Anche se le ripercussioni immediate – sempre che i nuovi dazi non riguardino anche la Cina, cosa che potrebbe danneggiare in modo più serio l’industria italiana, e sempre che il braccio di ferro non diventi una guerra commerciale totale da Washington e Bruxelles- sono stimate come relativamente lievi.
Nel corso del 2017 l’Europa ha esportato negli Usa cinque milioni di tonnellate di acciaio, di cui 500mila tonnellate provengono dall’Italia. Si tratta di prodotti che valgono un fatturato che si avvicina ai 760 milioni di euro.
Con un notevole aumento (vicino al venti per cento) rispetto al 2016, che naturalmente rischia di sparire di botto. Un discorso simile, ma con numeri inferiori, si può fare anche per l’alluminio: il valore delle esportazioni europee nel 2017 verso gli Stati Uniti è stato di 1,2 miliardi di euro l’anno, ma per quanto riguarda il nostro paese l’export di alluminio e semilavorati negli Stati Uniti si è fermato a quota 65,62 milioni di euro.
Surplus positivo
Come si vede, non si tratta di volumi giganteschi in cifra assoluta rispetto alla produzione attuale del nostro paese. In uno studio pubblicato da Confindustria nel marzo scorso, infatti, si chiarisce come l’Italia sia «relativamente poco esposta» ai nuovi dazi Usa.
«Nelle produzioni di acciaio e alluminio, direttamente colpite dai dazi – si legge - le vendite italiane negli Stati Uniti sono state pari nel 2017 a 760 milioni di euro, il 3,8% di quelle realizzate all’estero e appena lo 0,2% dell’export manifatturiero.

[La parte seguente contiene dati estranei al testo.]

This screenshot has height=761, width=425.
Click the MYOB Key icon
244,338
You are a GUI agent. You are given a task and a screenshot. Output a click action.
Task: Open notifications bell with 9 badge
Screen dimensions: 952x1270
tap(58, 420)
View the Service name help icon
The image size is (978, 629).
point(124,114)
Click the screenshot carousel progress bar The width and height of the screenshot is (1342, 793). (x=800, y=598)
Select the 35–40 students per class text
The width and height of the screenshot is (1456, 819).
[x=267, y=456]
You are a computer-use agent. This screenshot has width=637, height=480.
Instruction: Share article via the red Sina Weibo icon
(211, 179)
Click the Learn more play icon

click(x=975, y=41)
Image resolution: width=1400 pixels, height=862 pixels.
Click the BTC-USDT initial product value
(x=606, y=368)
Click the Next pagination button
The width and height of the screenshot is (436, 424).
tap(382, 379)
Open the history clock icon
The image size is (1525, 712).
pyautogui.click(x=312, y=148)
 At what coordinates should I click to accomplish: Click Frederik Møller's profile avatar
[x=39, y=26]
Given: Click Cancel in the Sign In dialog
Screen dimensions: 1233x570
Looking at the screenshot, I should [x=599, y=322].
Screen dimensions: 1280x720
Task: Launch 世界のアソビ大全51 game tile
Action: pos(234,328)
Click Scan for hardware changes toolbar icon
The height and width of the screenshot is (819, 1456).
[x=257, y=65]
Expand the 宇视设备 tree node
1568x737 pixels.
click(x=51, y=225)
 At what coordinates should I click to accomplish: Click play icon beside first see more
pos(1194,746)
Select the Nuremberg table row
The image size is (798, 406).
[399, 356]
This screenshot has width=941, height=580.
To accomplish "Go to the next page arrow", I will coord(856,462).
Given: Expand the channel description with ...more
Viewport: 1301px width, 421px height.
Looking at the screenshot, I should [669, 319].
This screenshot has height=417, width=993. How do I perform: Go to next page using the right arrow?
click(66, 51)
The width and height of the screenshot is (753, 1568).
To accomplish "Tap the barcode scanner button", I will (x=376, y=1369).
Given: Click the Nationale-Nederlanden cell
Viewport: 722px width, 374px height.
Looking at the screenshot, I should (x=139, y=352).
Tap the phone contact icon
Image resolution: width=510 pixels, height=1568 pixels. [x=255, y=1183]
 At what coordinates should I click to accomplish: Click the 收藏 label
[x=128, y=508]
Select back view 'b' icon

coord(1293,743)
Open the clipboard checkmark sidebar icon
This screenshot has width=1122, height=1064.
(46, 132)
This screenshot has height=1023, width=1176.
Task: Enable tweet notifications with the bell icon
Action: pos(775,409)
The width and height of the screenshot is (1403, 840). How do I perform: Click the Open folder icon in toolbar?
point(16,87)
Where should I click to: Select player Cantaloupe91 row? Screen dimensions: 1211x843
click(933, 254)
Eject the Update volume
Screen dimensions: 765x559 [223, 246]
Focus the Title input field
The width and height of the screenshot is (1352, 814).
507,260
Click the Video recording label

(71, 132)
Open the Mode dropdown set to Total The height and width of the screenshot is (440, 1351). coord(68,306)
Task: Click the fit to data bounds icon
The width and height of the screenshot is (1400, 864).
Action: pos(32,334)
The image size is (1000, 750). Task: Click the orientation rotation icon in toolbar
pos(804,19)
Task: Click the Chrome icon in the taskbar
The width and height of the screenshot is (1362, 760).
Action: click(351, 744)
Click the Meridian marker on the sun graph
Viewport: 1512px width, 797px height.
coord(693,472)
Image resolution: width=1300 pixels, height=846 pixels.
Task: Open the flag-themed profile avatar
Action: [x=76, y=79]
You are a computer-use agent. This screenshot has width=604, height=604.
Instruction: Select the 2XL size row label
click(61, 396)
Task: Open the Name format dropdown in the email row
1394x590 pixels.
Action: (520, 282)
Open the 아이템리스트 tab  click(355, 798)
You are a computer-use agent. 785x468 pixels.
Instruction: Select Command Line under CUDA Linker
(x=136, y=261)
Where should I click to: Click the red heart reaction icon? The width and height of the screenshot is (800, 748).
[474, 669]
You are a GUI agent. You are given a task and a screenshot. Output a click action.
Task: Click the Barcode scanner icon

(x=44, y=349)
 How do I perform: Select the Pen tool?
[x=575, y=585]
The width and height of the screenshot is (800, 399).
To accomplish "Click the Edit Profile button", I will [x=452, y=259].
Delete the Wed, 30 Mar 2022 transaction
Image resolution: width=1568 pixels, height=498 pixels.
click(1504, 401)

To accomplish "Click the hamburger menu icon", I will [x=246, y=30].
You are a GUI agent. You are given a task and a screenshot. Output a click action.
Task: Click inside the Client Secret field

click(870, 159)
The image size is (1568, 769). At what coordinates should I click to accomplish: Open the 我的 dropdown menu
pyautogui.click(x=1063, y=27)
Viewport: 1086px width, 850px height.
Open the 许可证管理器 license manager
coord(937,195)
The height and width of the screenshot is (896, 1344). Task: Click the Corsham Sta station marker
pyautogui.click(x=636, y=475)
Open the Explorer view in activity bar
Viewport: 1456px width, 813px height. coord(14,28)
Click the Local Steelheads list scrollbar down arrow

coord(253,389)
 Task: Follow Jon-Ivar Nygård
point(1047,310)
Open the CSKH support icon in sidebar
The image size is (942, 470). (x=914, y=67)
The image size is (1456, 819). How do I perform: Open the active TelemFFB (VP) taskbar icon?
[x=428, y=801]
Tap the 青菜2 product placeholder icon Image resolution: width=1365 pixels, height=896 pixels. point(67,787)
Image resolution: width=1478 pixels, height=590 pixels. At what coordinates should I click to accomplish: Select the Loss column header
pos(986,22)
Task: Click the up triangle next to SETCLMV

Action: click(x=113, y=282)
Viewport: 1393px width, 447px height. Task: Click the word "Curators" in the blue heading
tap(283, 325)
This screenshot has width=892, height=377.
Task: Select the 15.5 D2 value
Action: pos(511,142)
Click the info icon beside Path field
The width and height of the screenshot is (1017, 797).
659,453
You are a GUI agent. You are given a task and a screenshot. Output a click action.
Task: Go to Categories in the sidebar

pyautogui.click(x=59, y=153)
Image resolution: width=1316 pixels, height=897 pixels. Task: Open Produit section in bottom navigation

L’interscambio di questi prodotti con gli Stati Uniti ha generato, comunque, un avanzo per l’Italia pari a 460 milioni di euro, e un surplus complessivo con l’estero di 1,3 miliardi».
Valbruna in pericolo
Certamente però ci saranno molte imprese che saranno particolarmente colpite dai dazi del 25% sull’acciaio e del 10% sull’alluminio, da cui finora erano state esonerate temporaneamente.
Tra queste c’è la Valbruna, che attualmente esporta oltre 40 mila tonnellate di acciaio inossidabile negli Stati Uniti. L’azienda vicentina dispone di due stabilimenti in Italia, a Vicenza e a Bolzano, e di uno negli Stati Uniti a Fort Wayne, nello Stato dell’Indiana. Se non cambia qualcosa, saranno dolori.
Automotive a rischio
Nel mondo delle aziende quotate in Borsa, l’impatto maggiore potrebbe scaricarsi sul mondo dell’automobile: secondo i dati di Mediobanca, la Fca acquista negli Stati Uniti acciaio e alluminio per quasi 3 miliardi di euro l’anno.
Danieli, la multinazionale siderurgica di Udine, potrebbe risentire di una maggiore volatilità del prezzo dell’acciaio. Tenaris, la società della famiglia Rocca, produce invece negli Usa, e potrebbe finire per guadagnare dai dazi di Trump.
Qualche effetto ci sarà anche per i colossi nazionali come Alcoa, Ilva e Piombino, che dovranno fronteggiare una accresciuta concorrenza. Gli scenari cambierebbero in modo radicale se il braccio di ferro tra gli Usa e l’Europa degenerasse in una guerra globale degli scambi. Secondo alcune stime del governo Gentiloni, in questo caso sarebbe possibile addirittura una riduzione del Pil italiano pari allo 0,7% nel 2019.